El silencio: implacable y aterrador.


"No es que le falte el sonido
es que tiene el silencio".

Fina García Marruz.


Solía quedarme callada como forma de protesta frente al ruidoso mundo que encontraba al cruzar la puerta de mi casa.

Era como alzar una bandera de paz entre tantas cornetas y vendedores ambulantes. Un pequeño paraíso en medio del caos. Un instante de quietud con los audífonos puestos. 

No existía nada que me sacara de ese estado de autismo -impuesto, además- que paseaba por las calles adornadas con basura del día anterior. Hasta que un día vi como desfilaba frente a mí el implacable tiempo, con un reloj de plata colgado en sus vestiduras. Me miró como si fuese la única persona sobre el planeta tierra. Sonrió (y vaya que sabe sonreír) y siguió su paso apurado para perderse entre una inmensa cola de gente que anhelaba mendigaba un paquete de Harina P.A.N.
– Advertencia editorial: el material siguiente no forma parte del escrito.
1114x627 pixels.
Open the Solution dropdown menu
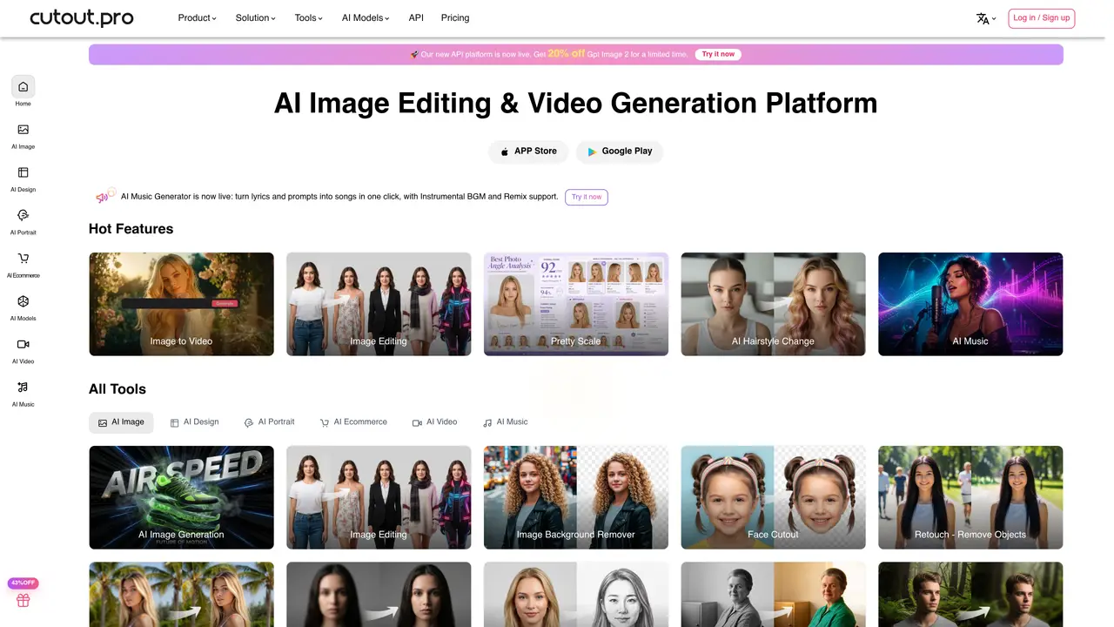pyautogui.click(x=256, y=17)
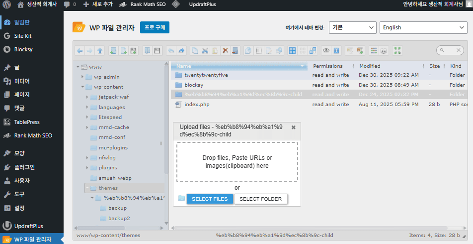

Ese día descubrí que no valía la pena callar. Que el hecho de abrigar el silencio era la peor forma de protesta que había encontrado. Y que, para esperanza de muchos, siempre iba a existir alguien presto a escuchar; que el caos no era tan malo si él, ella y aquél estaban dispuestos a cambiar y que las sociedades, como todo colectivo, debían alzar la voz para que el eco no se llevase el rastro de libertad que aún deambula en las avenidas.

Y como bien dijo Fina García Marruz: "No es que le falte el sonido, es que tiene el silencio", ese que puede condenarnos hasta el -último- punto final.